The RBNZ is out hiking rates like a mad man. Are we next?
So the Reserve Bank of New Zealand (RBNZ) hiked the official cash rate by a thumping 75 basis points last week.
That’s the biggest single increase since the official cash rate was invented! (It was in 1992.)
They’ve now had 400 basis points this cycle, taking the cash rate to 4.25% – the highest level since December 2008.
And not that its anything to be particularly proud of, but the RBNZ now leads the world. They were the first bank in the anglo-sphere to hike back in October last year, and they’ve now hiked rates more than anyone.
Go for gold, New Zealand. Go for gold.
But the question that someone asked me was, if that’s what’s happening over in New Zealand, are we next? Is that just where we’re going, only with a six month lag?
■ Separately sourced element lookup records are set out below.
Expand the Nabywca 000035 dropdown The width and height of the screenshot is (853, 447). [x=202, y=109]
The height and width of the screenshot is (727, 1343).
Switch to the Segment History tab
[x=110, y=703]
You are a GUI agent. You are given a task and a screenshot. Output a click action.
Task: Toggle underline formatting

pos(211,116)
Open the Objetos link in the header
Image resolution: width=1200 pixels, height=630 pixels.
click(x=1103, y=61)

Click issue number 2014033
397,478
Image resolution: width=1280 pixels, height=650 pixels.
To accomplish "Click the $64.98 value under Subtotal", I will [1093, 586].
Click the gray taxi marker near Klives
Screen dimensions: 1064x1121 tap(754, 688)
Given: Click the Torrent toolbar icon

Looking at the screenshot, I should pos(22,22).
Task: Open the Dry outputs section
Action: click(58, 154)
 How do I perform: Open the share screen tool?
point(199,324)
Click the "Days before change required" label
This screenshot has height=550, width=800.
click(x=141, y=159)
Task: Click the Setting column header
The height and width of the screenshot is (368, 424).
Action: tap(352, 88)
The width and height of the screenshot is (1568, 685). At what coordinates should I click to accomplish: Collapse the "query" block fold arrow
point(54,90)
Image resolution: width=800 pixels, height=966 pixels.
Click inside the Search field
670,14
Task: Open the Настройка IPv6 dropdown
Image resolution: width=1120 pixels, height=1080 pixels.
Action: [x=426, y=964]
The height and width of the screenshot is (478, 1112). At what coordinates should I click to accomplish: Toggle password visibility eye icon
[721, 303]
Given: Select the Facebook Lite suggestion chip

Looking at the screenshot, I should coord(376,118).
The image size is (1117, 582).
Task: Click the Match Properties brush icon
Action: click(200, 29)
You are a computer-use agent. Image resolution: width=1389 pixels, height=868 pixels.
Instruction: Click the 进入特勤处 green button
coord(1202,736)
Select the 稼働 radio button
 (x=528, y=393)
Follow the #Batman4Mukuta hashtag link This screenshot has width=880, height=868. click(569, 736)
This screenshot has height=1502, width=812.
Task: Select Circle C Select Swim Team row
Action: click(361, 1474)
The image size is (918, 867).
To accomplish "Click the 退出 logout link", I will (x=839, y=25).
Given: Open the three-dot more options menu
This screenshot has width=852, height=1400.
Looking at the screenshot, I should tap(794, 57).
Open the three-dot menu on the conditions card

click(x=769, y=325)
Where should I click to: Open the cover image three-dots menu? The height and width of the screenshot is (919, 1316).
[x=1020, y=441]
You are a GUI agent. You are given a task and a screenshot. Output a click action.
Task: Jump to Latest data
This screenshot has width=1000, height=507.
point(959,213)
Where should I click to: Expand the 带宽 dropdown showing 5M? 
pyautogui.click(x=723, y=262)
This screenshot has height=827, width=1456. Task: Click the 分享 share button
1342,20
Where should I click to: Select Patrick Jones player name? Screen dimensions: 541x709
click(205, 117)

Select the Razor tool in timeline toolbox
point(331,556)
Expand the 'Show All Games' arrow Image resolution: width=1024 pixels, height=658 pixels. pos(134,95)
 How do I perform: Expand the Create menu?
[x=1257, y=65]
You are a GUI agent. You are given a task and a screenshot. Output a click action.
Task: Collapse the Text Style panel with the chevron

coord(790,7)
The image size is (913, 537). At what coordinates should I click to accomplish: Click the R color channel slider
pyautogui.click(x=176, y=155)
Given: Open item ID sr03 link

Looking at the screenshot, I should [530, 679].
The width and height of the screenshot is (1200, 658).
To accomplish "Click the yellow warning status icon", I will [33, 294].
The answer is no, I doubt it.
It is true that inflation is too high, just like it is here. The official inflation rate is at 7.2%, miles above the 1-3% target band.
And food inflation is running at 10% in October – a 14 year high.
That’s not too far off what’s happening here.
But there are some important differences.
First, wages are growing strongly. Average hourly earnings in the private sector are up a whopping 8.6% over the past year.
(Compared with just 3.1% in Australia.)
So that will be making the RBNZ nervous. That’s starting to look like a wage-price inflation spiral is starting to build.
They’ll want to stomp on that grass fire pretty quickly.
But the second thing is that the RBNZ has to work much harder than the RBA because of the way that the mortgage market is structured.
In New Zealand, fixed rate mortgages are much more common – they’re almost universal. 90% of the market is fixed.
(Compared with about 30% here.)
That means that many households simply wouldn’t have been affected by the RBNZ’s hikes. If a borrower fixed in 2020 or 2021, all the RBNZ’s huffing and puffing just hasn’t touched htem yet. It hasn’t fed through into their monthly expenses.
It will, in time. In fact, Westpac reckon that a full 50% of the mortgage market will be coming off fixed rates over the next 12 months.
Those borrowers are going to be in for a very rude shock, facing mortgage rates that twill be 300-400 basis points higher.
But for now, this makes the RBNZ’s job very hard.
They want to stomp on demand to try and break the back of inflation.
But they can’t touch demand directly, because so many households are immunised to rate hikes because their fixed.
The RBA’s job is much easier in this sense, since so many people feel the effects of a rate hike immediately.
So the RBNZ just has to hike more to get the same bang for their buck.
Which is why I just don’t see Australia going anywhere close to New Zealand’s example.
My personal bet is one more and we’re done. Maybe two.
A variable mortgage market should save us from the Kiwis fate.
JG.
ed koken says
“Go for gold, New Zealand. Go for gold.”
Could you comment of why gold? Is gold a hedge for inflation?